### Your objective
Write out the text of every item below word for word, leaving the pictures out.

### Supplied data
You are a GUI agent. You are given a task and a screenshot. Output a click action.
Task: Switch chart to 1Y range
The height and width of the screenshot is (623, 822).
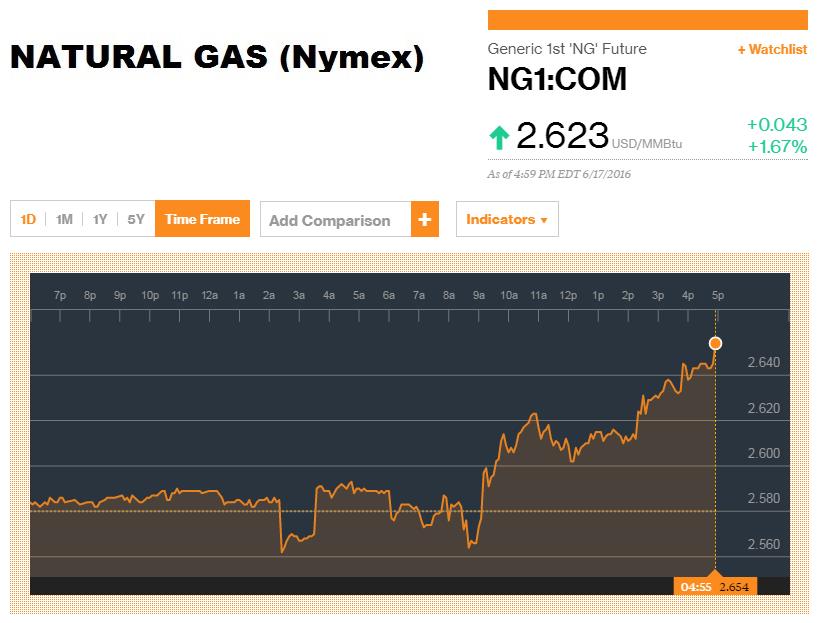[x=100, y=219]
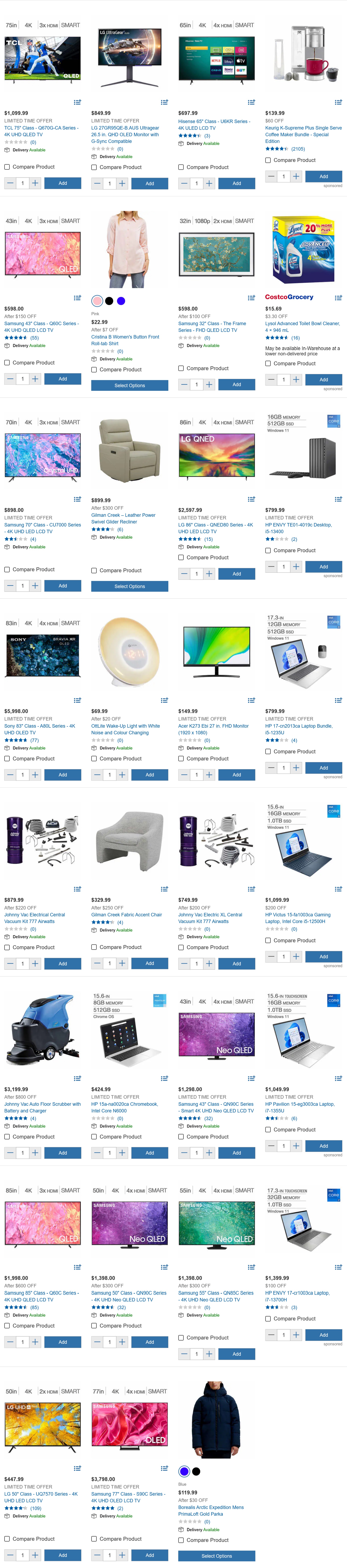The height and width of the screenshot is (1568, 347).
Task: Select Options for Gilman Creek Leather Recliner
Action: [x=129, y=586]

### Solved problem
You are a GUI agent. You are given a task and a screenshot. Output a click action.
Task: Switch chart to 1Y range
The height and width of the screenshot is (623, 822).
[x=100, y=219]
The height and width of the screenshot is (1568, 347).
Task: Select Options for Gilman Creek Leather Recliner
Action: [x=129, y=586]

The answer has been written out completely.